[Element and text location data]
++++++++++

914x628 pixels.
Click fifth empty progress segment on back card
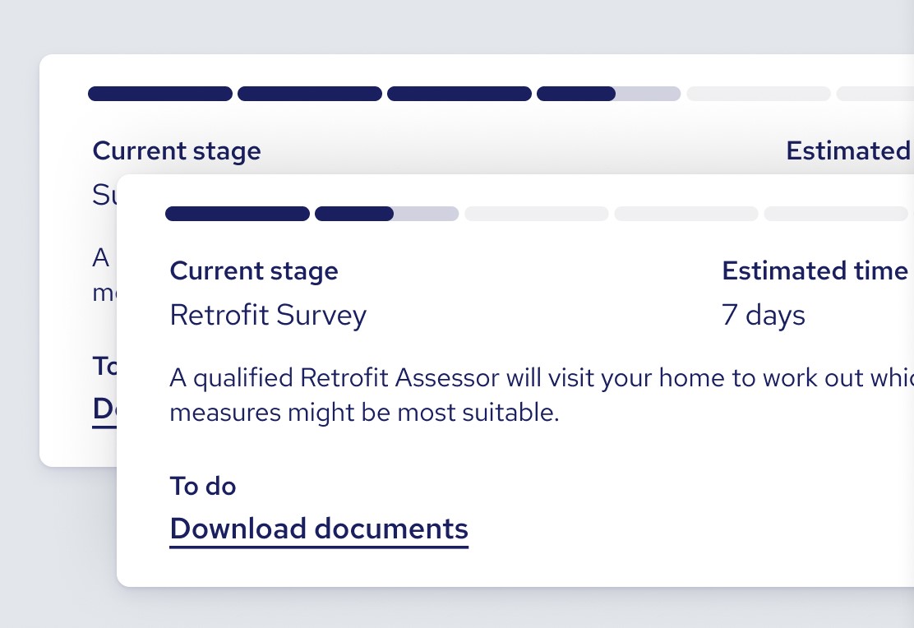pyautogui.click(x=759, y=94)
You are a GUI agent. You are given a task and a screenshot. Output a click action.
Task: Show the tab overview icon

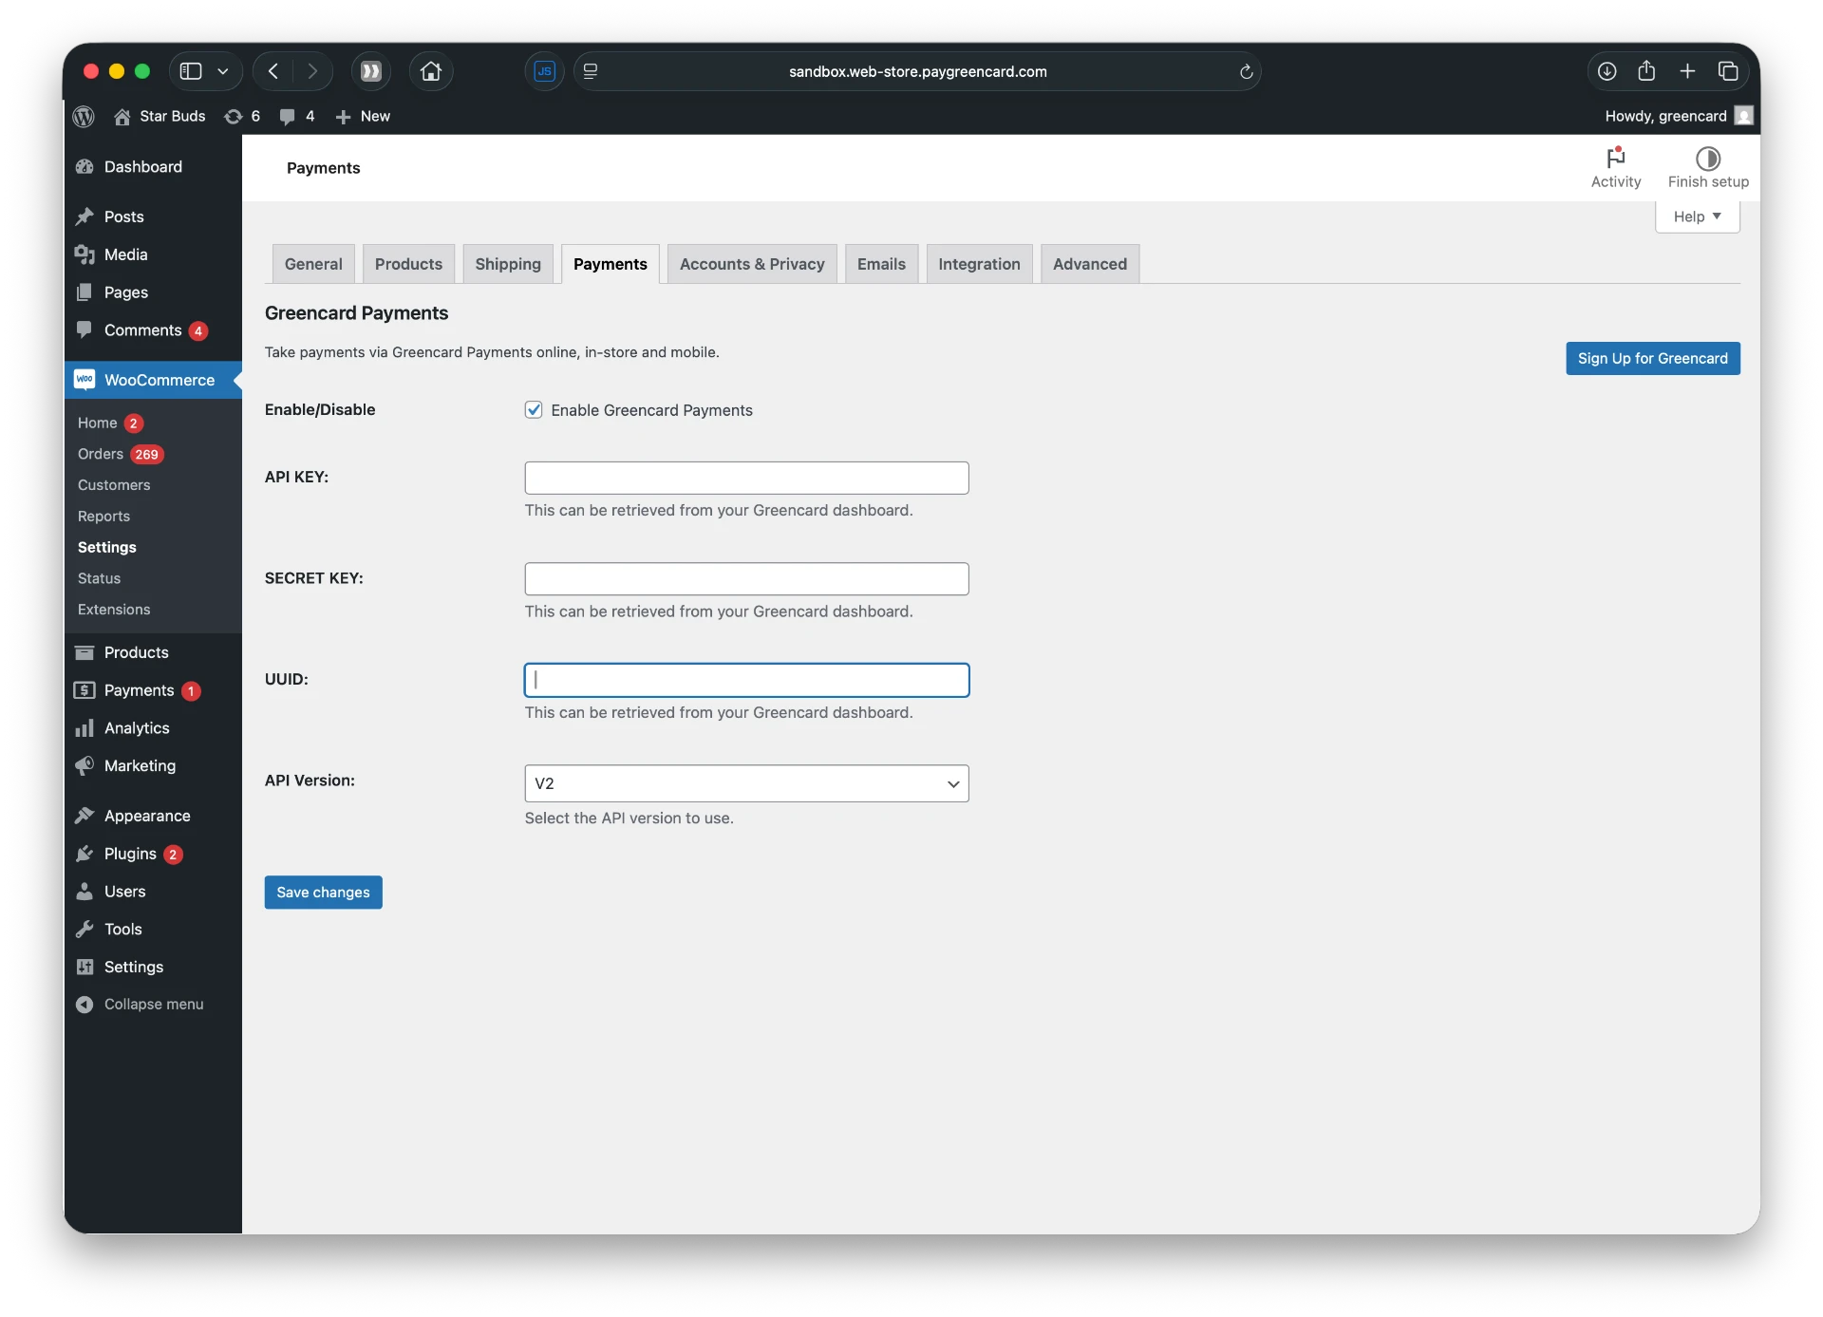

++++++++++

**TASK DIRECTIONS**
Write out every line of the records again, requests included, and add 123 to each coordinate in the answers. Leave out the pictures.

**FINAL RESULT**
914x628 pixels.
Click fifth empty progress segment on back card
pyautogui.click(x=882, y=217)
You are a GUI agent. You are given a task and a screenshot. Output a click action.
Task: Show the tab overview icon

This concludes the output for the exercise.